Помню, как привычно пошел я по проволоке, протянутой со сцены через весь зрительный зал к третьему ярусу. Но произошло непредвиденное. Артист-акробат Михаил Эскин, который за пять минут до моего канатоходства съезжал на зубнике по канату с яруса на сцену, так обильно смазал блок, скользящий по проволоке, что изрядно намаслил ее. Как только я добрался до «опасного» участка, моя лосевая канатоходская обувь стала скользить. Несколько раз, отчаянно балансируя оранжевым зонтом, я сползал от близкого — вот он, рукой подать — яруса к центру зала. Я никак не мог выбраться на барьер яруса, и номер стал поистине смертельно опасным. Музыка гремела, публика смеялась, аплодировала, полагая, что все это так и задумано постановщиками. Наконец прибежали с багром догадавшиеся, в чем дело, Левшин и Гоморов, и перепуганный Эс-кин протянул мне с яруса спасительный пожарный инструмент. Я схватился за него, и меня подтянули к барьеру яруса.
Молодой задор и озорство, с которыми исполнялся спектакль, способствовали большому успеху эксцентрической затеи. Но, по сути говоря, спектакль можно отнести к тем формальным «загибам» и «безумствам», о которых позже писал сам С. М. Эйзенштейн.
Однако в работе над первым эйзенштейновским спектаклем сформировался костяк коллектива, который осуществил в 1924 году постановку «подлинно советского», по оценке «Правды», историко-революционного фильма «Стачка», а затем в 1925 году создал «Броненосец «Потемкин»».
К кино впервые мы обратились весной 1923 года. Когда спектакль «Всякого довольно» был готов, он так оброс всякого рода оборудованием, что не смог бы сдвинуться с места. Выступления на заводских дворах, городских площадях, в деревнях и захолустьях остались мечтой.

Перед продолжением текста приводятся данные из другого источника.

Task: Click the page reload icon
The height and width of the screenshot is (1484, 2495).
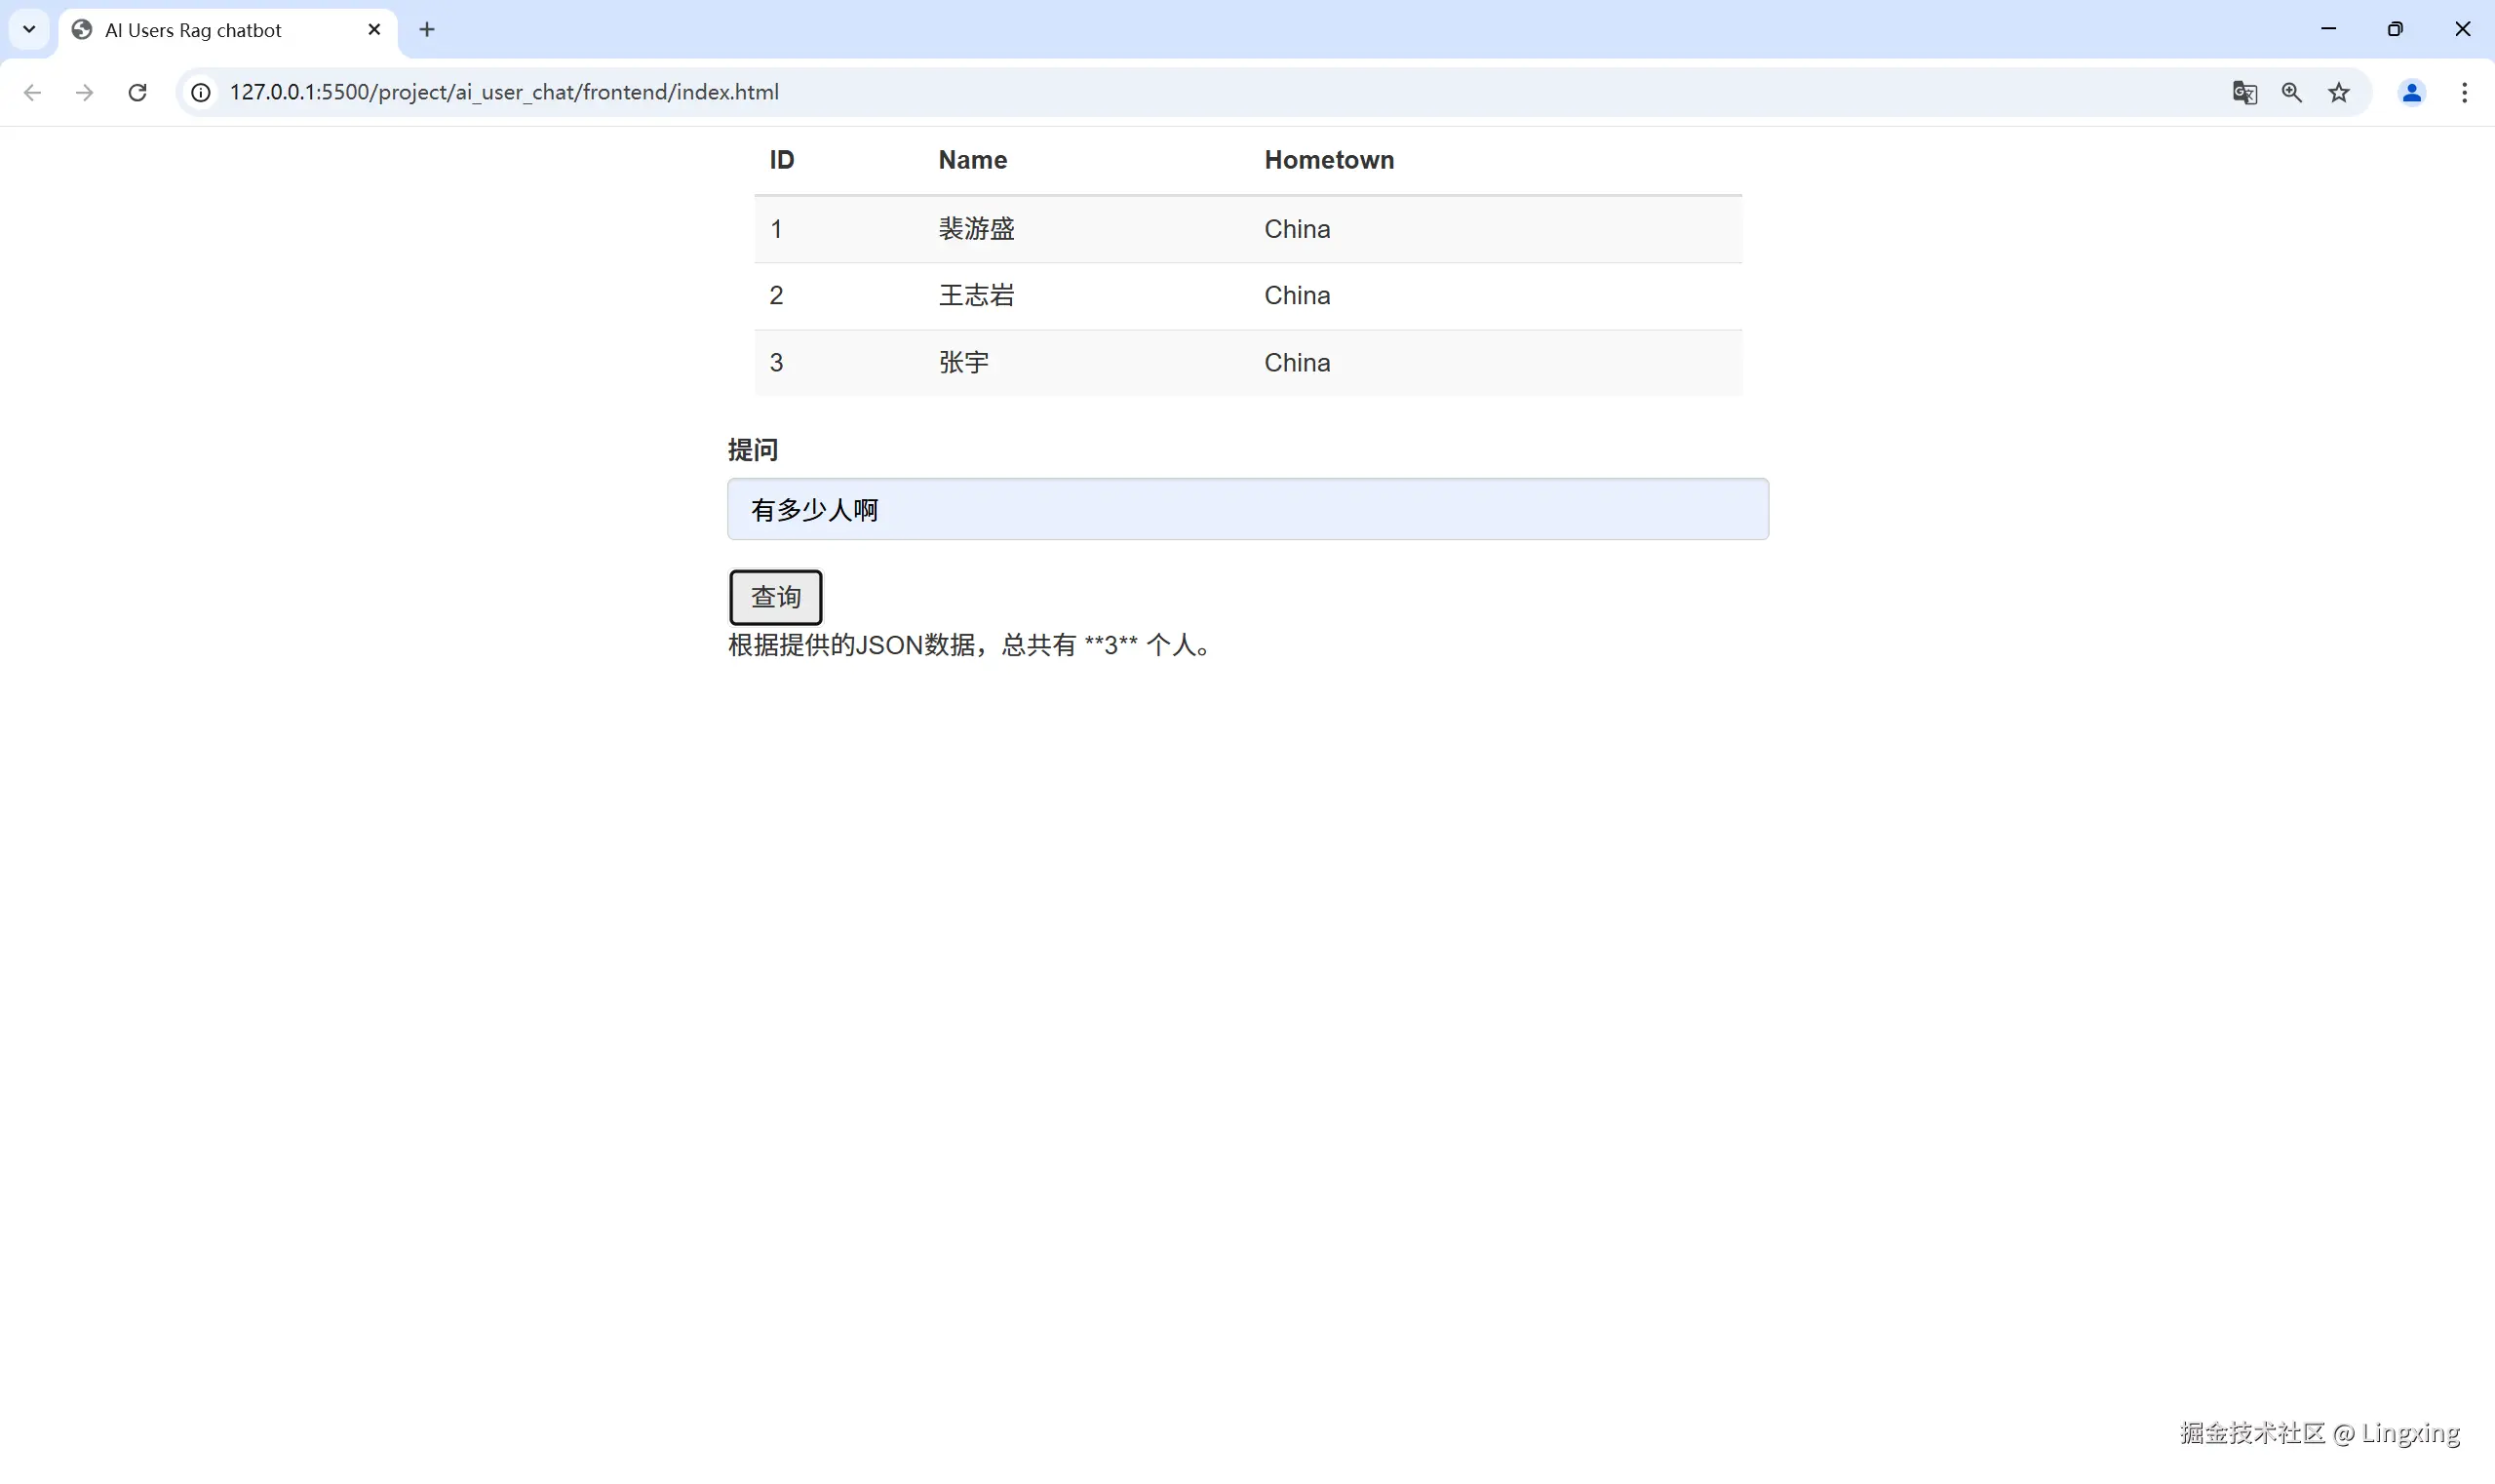Action: [137, 91]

Отяжелевший «ПереТру» был оставлен в Москве и стал стационарным театром. В стремлении «обогатить» спектакль эйзенштейновцы решили изменить дневник Глумова кинолентой. «Кинодневник» — наш первый фильм.
Этот маленький фильм был сделан под влиянием заграничных боевиков, изобиловавших погонями и драками. Были в нем и гонки на автомобилях, и прыжки с аэроплана, и балансирование на карнизах крыш, и многое другое в том же роде.